▸ **Your objective**
A line qualifies if it holds the string "input". Copy every qualifying line from the records.

-- Excerpted records follows --

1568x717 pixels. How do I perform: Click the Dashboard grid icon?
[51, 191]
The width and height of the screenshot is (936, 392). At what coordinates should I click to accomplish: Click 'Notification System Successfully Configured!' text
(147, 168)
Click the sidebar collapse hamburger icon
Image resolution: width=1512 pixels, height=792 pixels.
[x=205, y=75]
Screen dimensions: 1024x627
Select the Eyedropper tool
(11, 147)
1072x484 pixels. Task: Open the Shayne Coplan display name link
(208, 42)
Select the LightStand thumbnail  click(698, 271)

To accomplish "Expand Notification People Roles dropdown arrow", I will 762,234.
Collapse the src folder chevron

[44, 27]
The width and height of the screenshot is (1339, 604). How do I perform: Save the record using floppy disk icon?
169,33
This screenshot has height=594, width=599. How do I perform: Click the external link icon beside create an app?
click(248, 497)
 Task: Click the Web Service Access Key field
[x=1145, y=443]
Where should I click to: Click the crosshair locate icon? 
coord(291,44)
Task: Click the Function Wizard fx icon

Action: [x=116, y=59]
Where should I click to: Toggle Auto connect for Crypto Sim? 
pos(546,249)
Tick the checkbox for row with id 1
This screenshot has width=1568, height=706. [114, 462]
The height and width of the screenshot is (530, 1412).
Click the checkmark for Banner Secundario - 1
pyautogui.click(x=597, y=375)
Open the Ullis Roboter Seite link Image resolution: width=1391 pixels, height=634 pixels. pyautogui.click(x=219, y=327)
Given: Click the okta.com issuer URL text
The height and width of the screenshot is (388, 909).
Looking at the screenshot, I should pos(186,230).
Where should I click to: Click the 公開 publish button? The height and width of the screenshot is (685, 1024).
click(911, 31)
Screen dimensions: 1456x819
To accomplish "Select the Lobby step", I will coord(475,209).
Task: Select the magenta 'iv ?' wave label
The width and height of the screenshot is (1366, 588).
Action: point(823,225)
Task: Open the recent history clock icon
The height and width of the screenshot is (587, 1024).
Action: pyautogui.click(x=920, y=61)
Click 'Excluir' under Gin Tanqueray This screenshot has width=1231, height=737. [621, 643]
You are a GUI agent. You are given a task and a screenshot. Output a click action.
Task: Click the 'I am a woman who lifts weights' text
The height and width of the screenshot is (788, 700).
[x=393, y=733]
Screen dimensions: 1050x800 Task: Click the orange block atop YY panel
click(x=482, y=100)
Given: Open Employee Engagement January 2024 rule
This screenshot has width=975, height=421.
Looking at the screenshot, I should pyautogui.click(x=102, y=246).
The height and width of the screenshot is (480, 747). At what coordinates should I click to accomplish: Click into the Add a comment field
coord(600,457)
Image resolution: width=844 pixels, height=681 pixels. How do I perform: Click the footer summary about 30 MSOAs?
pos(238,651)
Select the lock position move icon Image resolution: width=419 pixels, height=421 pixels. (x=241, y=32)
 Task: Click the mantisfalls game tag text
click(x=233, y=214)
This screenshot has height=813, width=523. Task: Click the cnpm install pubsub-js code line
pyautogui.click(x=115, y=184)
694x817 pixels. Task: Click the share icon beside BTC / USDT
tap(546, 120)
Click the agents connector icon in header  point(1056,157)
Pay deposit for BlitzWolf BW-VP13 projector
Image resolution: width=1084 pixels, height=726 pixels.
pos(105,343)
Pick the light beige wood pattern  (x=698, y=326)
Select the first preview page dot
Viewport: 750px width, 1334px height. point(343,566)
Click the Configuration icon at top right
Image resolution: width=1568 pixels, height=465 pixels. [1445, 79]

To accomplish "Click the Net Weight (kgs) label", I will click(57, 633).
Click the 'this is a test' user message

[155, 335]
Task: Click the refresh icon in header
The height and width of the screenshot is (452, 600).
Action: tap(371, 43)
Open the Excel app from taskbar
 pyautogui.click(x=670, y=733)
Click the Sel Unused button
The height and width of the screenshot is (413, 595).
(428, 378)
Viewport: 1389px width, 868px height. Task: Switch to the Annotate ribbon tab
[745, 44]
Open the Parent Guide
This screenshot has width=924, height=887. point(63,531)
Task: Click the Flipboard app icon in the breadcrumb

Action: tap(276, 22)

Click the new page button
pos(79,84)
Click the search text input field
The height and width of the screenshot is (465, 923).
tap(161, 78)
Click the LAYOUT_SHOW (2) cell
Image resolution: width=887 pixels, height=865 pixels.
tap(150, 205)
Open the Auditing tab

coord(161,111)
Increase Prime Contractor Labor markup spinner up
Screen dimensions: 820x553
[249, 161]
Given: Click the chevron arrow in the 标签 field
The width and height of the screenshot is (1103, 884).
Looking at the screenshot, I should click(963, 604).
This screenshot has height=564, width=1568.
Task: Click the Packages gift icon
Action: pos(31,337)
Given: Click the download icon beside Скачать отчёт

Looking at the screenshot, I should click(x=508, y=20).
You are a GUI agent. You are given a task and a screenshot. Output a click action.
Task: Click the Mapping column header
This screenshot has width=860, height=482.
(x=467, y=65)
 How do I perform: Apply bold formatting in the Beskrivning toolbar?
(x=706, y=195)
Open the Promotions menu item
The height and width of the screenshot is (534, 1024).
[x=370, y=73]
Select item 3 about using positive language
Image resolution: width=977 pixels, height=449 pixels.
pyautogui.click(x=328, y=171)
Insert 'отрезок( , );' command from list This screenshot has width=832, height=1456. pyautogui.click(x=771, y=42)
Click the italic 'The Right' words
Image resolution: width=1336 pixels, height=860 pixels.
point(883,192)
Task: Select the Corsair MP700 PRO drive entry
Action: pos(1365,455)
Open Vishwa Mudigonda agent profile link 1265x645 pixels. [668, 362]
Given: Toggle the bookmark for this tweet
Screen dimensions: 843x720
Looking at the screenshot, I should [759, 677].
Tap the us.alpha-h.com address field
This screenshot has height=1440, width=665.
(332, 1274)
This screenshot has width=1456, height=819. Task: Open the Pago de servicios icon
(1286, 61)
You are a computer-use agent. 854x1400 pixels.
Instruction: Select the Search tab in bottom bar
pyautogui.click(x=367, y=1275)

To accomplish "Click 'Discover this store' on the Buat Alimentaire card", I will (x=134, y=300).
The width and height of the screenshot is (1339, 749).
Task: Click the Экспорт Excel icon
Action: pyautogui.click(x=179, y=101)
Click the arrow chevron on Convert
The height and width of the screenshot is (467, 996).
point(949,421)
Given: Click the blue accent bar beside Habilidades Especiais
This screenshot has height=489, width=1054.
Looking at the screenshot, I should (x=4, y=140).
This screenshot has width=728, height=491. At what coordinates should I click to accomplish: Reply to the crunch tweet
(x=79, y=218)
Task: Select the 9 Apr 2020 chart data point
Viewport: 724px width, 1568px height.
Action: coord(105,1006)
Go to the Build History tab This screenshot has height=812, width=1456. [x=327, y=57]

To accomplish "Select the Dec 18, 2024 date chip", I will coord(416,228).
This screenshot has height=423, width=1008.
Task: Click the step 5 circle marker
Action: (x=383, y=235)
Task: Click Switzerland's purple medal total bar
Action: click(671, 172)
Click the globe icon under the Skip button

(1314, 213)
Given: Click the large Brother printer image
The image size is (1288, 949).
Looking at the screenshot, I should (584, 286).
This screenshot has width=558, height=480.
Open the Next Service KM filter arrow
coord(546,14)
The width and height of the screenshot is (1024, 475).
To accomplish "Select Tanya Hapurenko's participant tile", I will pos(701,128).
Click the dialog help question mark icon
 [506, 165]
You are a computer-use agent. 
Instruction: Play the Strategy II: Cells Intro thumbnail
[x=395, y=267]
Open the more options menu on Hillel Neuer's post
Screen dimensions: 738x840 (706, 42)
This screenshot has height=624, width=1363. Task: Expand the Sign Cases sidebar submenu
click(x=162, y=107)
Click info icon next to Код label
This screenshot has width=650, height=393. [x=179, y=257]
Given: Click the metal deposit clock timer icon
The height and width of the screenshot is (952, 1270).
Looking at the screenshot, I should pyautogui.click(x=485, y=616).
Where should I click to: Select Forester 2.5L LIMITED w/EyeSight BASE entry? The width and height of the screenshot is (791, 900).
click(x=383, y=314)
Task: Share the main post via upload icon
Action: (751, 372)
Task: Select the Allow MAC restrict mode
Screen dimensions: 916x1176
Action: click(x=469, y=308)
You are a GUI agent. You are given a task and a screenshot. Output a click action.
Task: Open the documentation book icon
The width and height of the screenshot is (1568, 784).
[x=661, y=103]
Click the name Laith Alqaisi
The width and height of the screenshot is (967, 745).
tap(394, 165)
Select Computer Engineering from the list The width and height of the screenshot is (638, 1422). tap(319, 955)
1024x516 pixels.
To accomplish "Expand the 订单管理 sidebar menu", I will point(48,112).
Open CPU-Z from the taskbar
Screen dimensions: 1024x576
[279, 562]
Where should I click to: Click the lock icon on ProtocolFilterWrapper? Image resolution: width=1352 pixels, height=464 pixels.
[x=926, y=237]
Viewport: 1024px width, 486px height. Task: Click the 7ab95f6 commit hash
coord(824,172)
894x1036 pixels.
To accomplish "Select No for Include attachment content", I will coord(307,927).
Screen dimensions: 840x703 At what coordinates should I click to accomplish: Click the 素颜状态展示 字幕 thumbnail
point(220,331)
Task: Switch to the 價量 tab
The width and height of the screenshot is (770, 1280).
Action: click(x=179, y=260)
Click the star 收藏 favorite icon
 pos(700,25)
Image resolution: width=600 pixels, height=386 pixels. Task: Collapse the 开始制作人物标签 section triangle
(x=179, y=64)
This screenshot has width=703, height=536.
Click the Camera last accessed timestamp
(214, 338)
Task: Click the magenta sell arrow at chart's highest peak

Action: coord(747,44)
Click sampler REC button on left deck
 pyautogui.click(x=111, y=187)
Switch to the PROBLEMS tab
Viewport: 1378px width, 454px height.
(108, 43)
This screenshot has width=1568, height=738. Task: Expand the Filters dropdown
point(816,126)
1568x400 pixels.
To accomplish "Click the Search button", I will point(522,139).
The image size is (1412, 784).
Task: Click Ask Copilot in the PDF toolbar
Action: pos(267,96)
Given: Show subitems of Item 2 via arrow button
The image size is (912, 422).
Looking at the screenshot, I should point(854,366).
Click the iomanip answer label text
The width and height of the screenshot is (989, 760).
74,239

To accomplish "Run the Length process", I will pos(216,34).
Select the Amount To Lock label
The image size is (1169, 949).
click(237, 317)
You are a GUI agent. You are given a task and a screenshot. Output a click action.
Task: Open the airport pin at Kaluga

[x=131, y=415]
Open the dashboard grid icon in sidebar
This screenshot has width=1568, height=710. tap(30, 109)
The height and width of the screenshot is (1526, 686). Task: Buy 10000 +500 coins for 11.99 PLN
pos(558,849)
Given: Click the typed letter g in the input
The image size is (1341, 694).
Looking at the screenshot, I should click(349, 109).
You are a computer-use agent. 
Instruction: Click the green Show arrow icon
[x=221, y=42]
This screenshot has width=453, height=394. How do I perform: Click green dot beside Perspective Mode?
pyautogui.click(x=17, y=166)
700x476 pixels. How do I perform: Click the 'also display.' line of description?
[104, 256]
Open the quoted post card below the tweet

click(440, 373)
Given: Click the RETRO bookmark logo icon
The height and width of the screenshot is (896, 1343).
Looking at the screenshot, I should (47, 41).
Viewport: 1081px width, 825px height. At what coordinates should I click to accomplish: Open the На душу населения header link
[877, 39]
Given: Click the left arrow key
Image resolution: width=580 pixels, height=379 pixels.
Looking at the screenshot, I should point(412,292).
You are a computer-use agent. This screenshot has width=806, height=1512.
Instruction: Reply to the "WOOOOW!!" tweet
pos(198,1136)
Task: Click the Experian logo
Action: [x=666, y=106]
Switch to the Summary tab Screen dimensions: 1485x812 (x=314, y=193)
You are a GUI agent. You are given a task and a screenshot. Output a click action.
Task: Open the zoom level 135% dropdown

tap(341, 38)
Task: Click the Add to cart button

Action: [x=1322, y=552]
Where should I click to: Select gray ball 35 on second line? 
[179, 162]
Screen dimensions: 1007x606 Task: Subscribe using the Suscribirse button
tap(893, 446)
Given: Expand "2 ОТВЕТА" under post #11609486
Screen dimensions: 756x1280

-- Excerpted records concluded --

▸ **Task output**
Click the search text input field
Given: Click the typed letter g in the input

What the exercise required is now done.